Structural insights into cofactor activity

Regulators of complement activation (RCA) modulate the innate immune response to avoid self-injury from inadvertent attack. These RCA proteins exert two distinct activities to control complement activity: (1) enhance dissociation of the C3 convertases, (i.e., decay acceleration activity), and/or (2) induce proteolytic degradation of C3b and C4b by Factor I (FI), (i.e., cofactor activity). Cofactor activity is not only important for complement regulation but also critical for invoking adaptive immune responses, such as phagocytosis and B cell stimulation. However, the molecular mechanism of how the regulators and FI work together to cleave C3b/C4b multiple times at distant sites (∼20-Å apart) has remained unclear. Here we provide structural insights into the complex formed by C3b, Factor H (FH) and mature FI, trapping the transient protease:substrate complex by mutating FI's catalytic serine into an alanine.
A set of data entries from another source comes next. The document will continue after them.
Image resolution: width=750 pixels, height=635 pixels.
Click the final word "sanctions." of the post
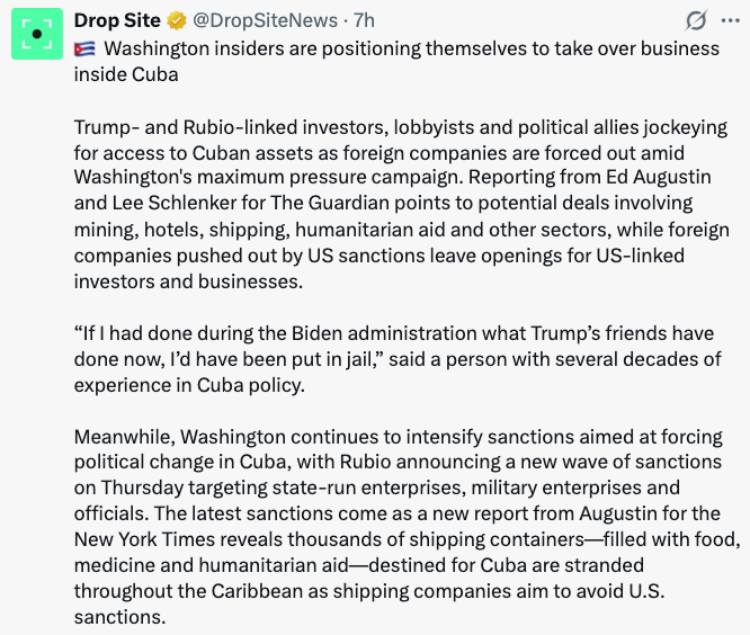pos(120,617)
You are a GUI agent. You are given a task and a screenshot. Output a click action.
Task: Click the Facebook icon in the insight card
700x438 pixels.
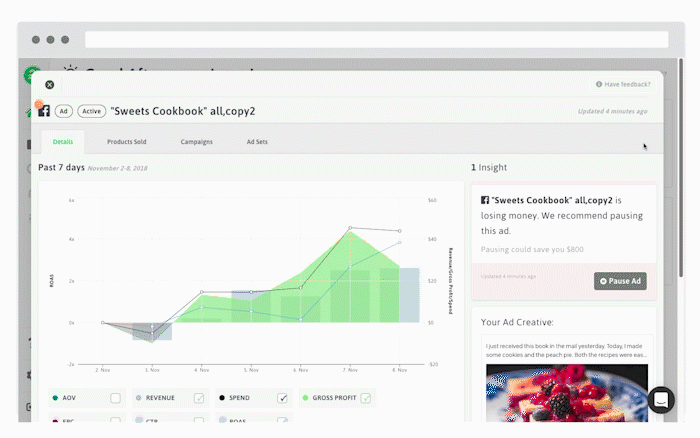click(485, 200)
The structure reveals how C3b-FH provides a platform for FI binding and how the serine protease (SP) domain of FI is stabilized by interactions with the substrate and cofactor critical for proteolytic activity. Analysis of interactions between the FI and the regulator reveals several critical residues on the regulator that activate the SP domain. Mutation of corresponding residues in DAF confers cofactor activity. Based on the ternary structure of cofactor-enzyme-substrate complex and the structural chances induced upon C3b cleavages, we propose a mechanistic model for cleavage of the subsequent cleavages sites. Moreover, the model explains why MCP allows FI to cleave C3b only two times, FH two-three times and CR1 three times, yielding different proteolytic fragments of C3b on the cell or particle surface and, hence, causing differential immune responses.